Görev Listesi:
1. Mahkeme kararı metnine göre davacı vekili, dava konusu taşınmazın gerçekte hangi ada ve parsel numaralı taşınmaz olduğunu belirtmiştir?
2. Mahkeme kararı metninde "İlk Derece Mahkemesinin yukarıda tarih" ifadesinden "istinaf başvurusunda bulunulmuştur." ifadesine kadar olan bölümü hiç değiştirmeden yazın.
─── Verilen Metin ───
2. Davacı vekili 20.10.2020 tarihli dilekçesiyle; dava dilekçesinin sonuç kısmına sehven dava konusu taşınmaz 184 ada 59 parsel sayılı taşınmazmış gibi yazdıklarını, oysa dava konusu taşınmazın 184 ada 58 parsel sayılı taşınmaz olduğunu belirtmiştir.

II. CEVAP

Davalı Hazine vekili cevap dilekçesinde; 184 ada 59 parsel sayılı taşınmazın halihazırda davacıya ait olduğunu ileri sürerek davanın reddine karar verilmesini istemiştir.

III. İLK DERECE MAHKEMESİ

İlk Derece Mahkemesinin yukarıda tarih ve sayısı belirtilen kararıyla; dosya kapsamına göre, dava konusu taşınmazın etrafının imar-ihya edilmeksizin davacı tarafından 1990’lı yıllarda tel örgüyle çevrildiği, zamanla içerisine bir kısım meyve ağaçlarının dikildiği, ağaçların kuruması üzerine bir zaman sonra yeniden ağaç dikilmesi dışında taşınmazın davacı tarafından ekonomik amaca uygun şekilde zilyet edilmediği, taşınmazda davacı lehine zilyetlikle iktisap koşullarının oluşmadığı gerekçesiyle davanın reddine karar verilmiştir.

IV. İSTİNAF

A. İstinaf Yoluna Başvuranlar

İlk Derece Mahkemesinin yukarıda belirtilen kararına karşı süresi içerisinde davacı tarafından istinaf başvurusunda bulunulmuştur.

B. İstinaf Sebepleri

Davacı istinaf dilekçesinde; Mahkemece yapılan yargılama sonunda verilen kararın usul ve yasaya aykırı olduğunu, adına kayıtlı dava dışı 184 ada 59 parsel sayılı taşınmaz ile dava konusu taşınmazı 1992 yılından beri kullandığını, taşınmaz üzerine defaatle meyve ağaçları diktiğini ancak ağaçların 2011 yılında kuruduğunu ve su sıkıntısı sebebiyle yeni ağaç dikemediğini, dosya kapsamına göre iddialarını kanıtladığını, kaldı ki taşınmazın çevresine çit çekmekle taşınmazı sahiplenme iradesini gösterdiğini ileri sürerek istinaf taleplerinin kabulü ile İlk Derece Mahkemesi kararının kaldırılarak davanın kabulüne karar verilmesini istemiştir.
─── Verilen Bilgiler ───
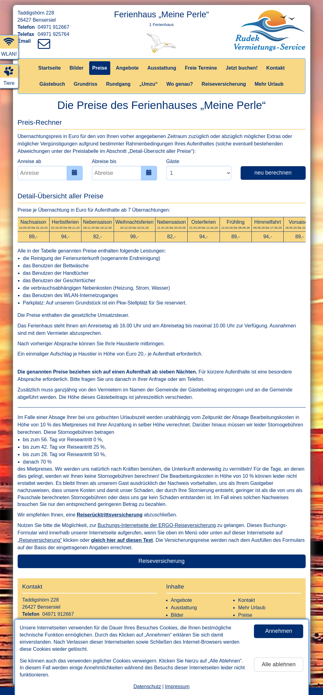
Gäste (173, 161)
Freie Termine (201, 68)
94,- (65, 236)
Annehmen (278, 631)
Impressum (177, 686)
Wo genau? (179, 84)
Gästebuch (52, 84)
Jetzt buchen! (242, 68)
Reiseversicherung (224, 84)
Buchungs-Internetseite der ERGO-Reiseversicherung (157, 525)
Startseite (49, 68)
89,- (33, 236)
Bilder (76, 68)
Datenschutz (147, 686)
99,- (134, 236)
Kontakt (275, 68)
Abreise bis (104, 161)
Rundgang (118, 84)
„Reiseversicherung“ (40, 540)
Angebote (127, 68)
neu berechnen (272, 173)
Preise (99, 68)
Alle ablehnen (278, 664)
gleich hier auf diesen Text (122, 540)
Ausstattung (161, 68)
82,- (97, 236)
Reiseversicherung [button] (161, 561)
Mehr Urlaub (269, 84)
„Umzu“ (148, 84)
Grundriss (85, 84)
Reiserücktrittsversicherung (110, 514)
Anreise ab (29, 161)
───
Çözülmüş Alıştırma:
1. Dava konusu taşınmaz, 184 ada 58 parsel sayılı taşınmazdır.

2.
İlk Derece Mahkemesinin yukarıda tarih ve sayısı belirtilen kararıyla; dosya kapsamına göre, dava konusu taşınmazın etrafının imar-ihya edilmeksizin davacı tarafından 1990’lı yıllarda tel örgüyle çevrildiği, zamanla içerisine bir kısım meyve ağaçlarının dikildiği, ağaçların kuruması üzerine bir zaman sonra yeniden ağaç dikilmesi dışında taşınmazın davacı tarafından ekonomik amaca uygun şekilde zilyet edilmediği, taşınmazda davacı lehine zilyetlikle iktisap koşullarının oluşmadığı gerekçesiyle davanın reddine karar verilmiştir.

IV. İSTİNAF

A. İstinaf Yoluna Başvuranlar

İlk Derece Mahkemesinin yukarıda belirtilen kararına karşı süresi içerisinde davacı tarafından istinaf başvurusunda bulunulmuştur.